Thursday, May 23, 2024

Officials update Hurricane Otis death toll to 52, with 32 people missing

The official death toll from Hurricane Otis has risen to 52, while authorities assure that the search continues for 32 people still missing, two months after the devastating Category 5 hurricane hit Acapulco on Oct. 25.

The governor of Guerrero, Evelyn Salgado, gave the update during President López Obrador’s Wednesday morning press conference, citing figures from the state Attorney General’s Office. She said that the remains of 46 of the dead have been given to their families, while six more bodies have yet to be recovered.

Two months after Hurricane Otis hit Acapulco, the families of missing sailors are desperate to recover the bodies of their loved ones. (Carlos Alberto Carbajal/Cuartoscuro)

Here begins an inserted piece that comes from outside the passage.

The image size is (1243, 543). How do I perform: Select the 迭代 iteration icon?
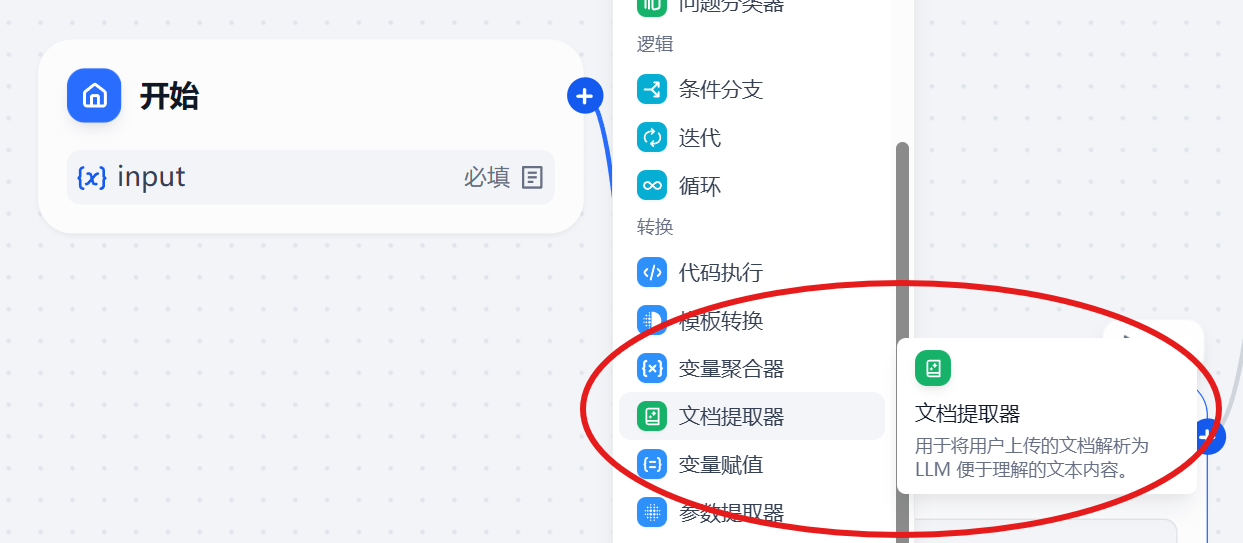click(x=652, y=138)
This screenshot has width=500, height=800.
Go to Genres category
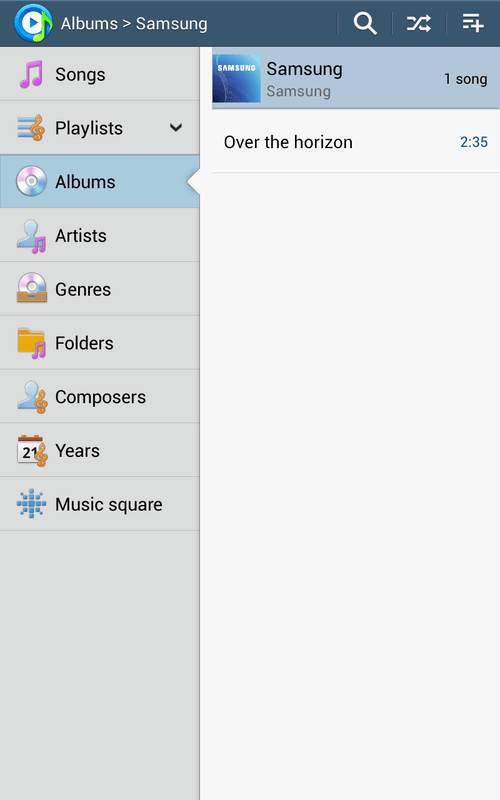pos(99,289)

“Search actions on land continue, together with the main effort [at sea] by the Navy, but the national and state search commissions are also participating,” Salgado said. “The government’s principal and most sensitive task is to attend to the victims’ families.”

Salgado added that 31 people were missing at sea, and one person on land. Navy Minister Admiral Rafael Ojeda Durán said that the Navy has already carried out 100 searches at sea, 30 on land and 7 by air, to locate sunken boats and the bodies of missing sailors. So far, these searches have recovered 87 vessels and 17 bodies.

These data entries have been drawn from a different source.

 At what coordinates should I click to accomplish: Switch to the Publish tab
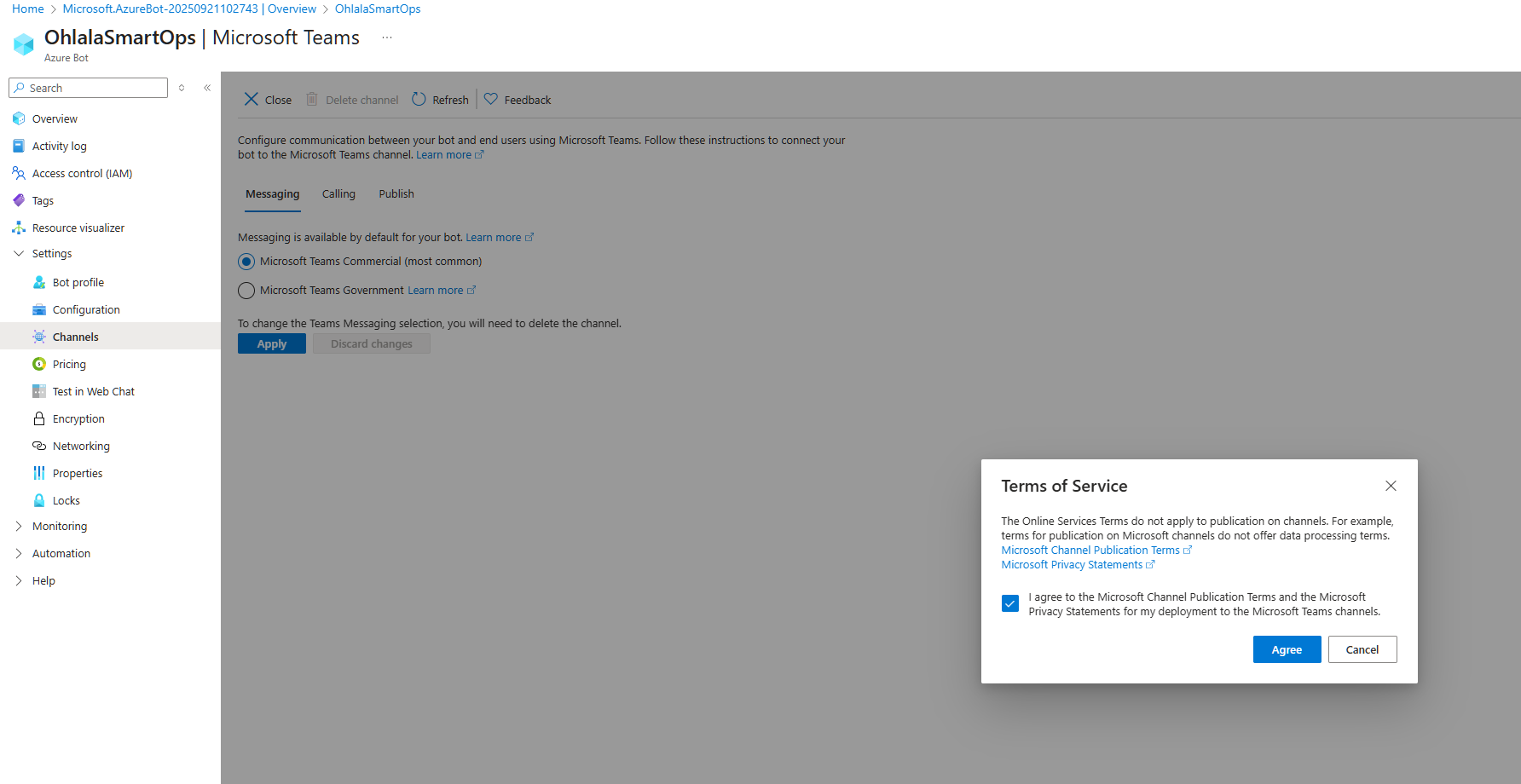(x=396, y=194)
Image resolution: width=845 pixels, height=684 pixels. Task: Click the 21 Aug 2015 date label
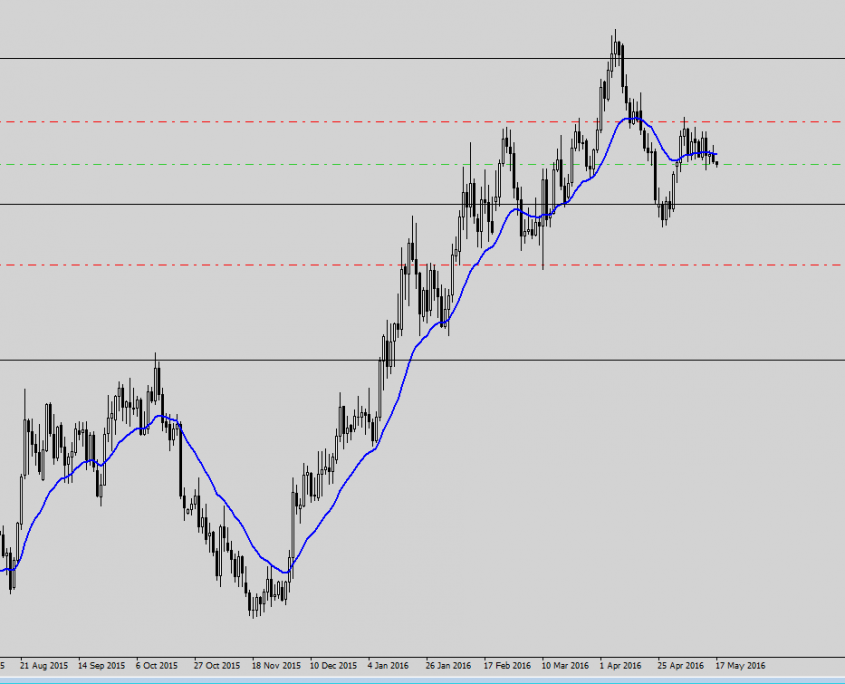coord(44,664)
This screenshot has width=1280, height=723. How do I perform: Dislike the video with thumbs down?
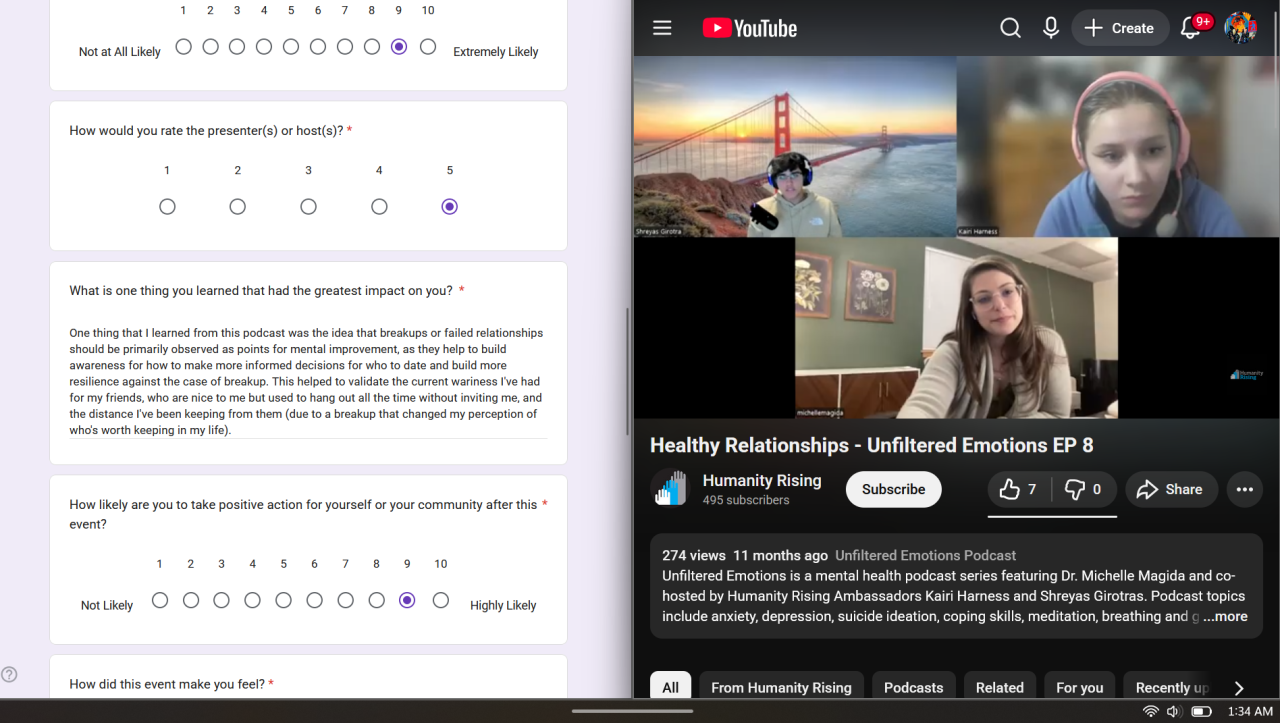(1083, 489)
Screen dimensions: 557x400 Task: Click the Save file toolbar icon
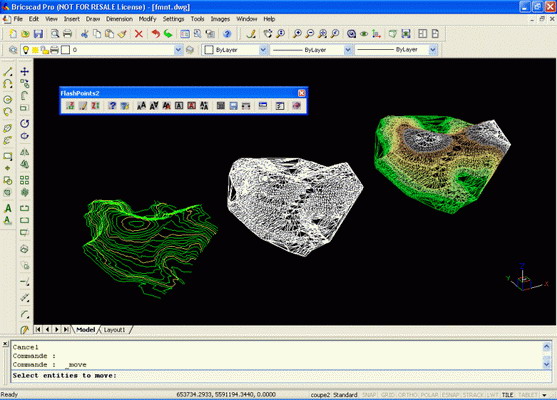38,34
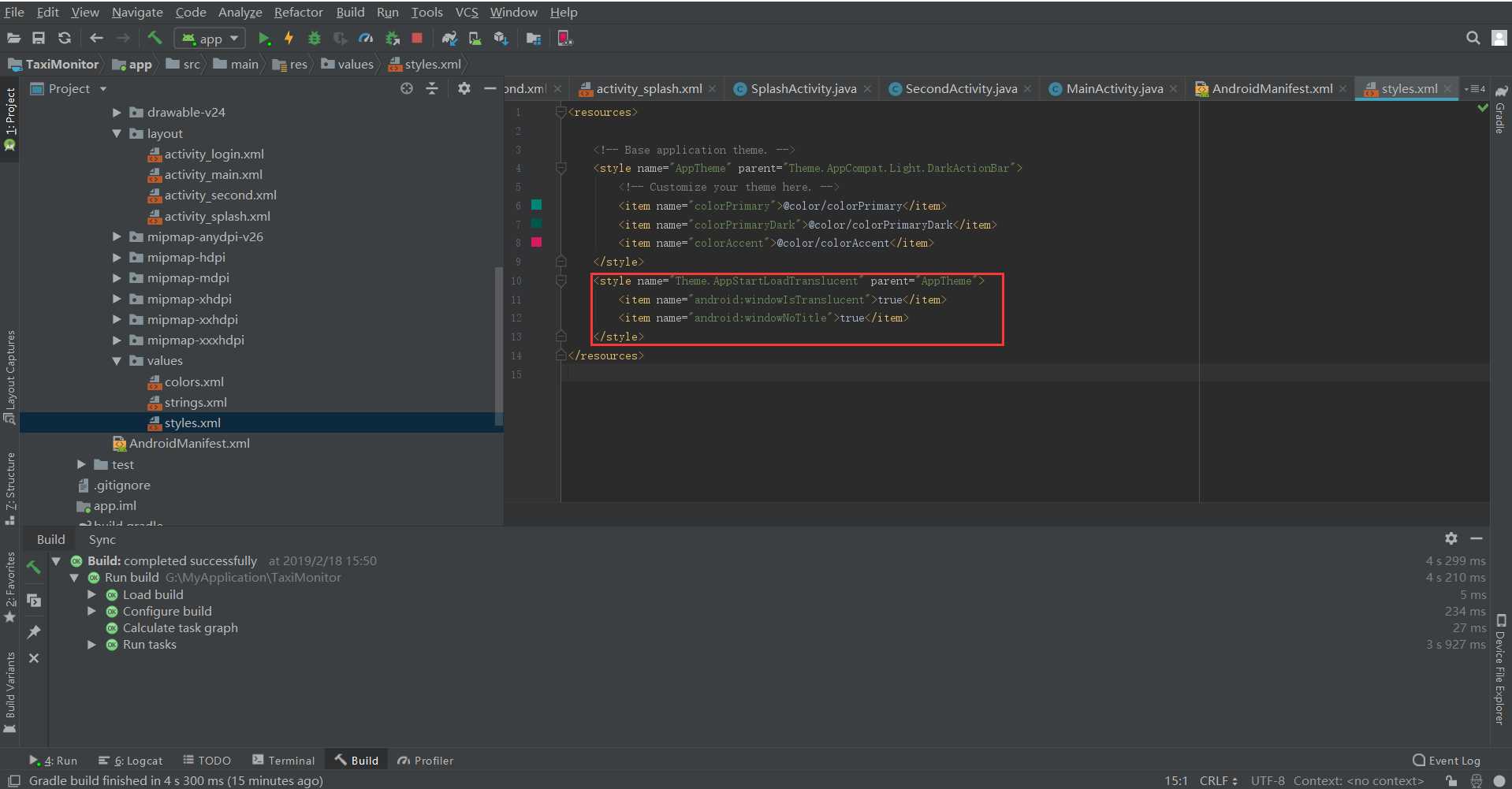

The update comes a month after families of missing sailors protested outside Acapulco’s Icacos Naval Base, alleging that authorities appeared to have stopped looking for their loved ones – many of whom were crew members on luxury yachts moored in Acapulco Bay. The group of protesters demanded that Governor Salgado and President López Obrador give more support to the Navy to continue and extend the search.

Nevertheless, the official count of the dead and missing from Hurricane Otis remains well below unofficial local estimates. The latest figure added only two dead and two missing to the last count given in November, while some local media have asserted that the true death toll could be up to seven times higher.

Meanwhile, efforts continue to reconstruct Acapulco’s devastated economy. The Fitch credit rating agency has estimated the losses from Hurricane Otis at US $16 billion. Although there is still extensive reconstruction to be done, there are also signs that the Pacific resort town is starting to get back on its feet, with 127 hotels partially reopening for the holiday season.

“We are going to be reporting periodically so that soon, very soon, the recovery, the rebirth of Acapulco is achieved,” the president said.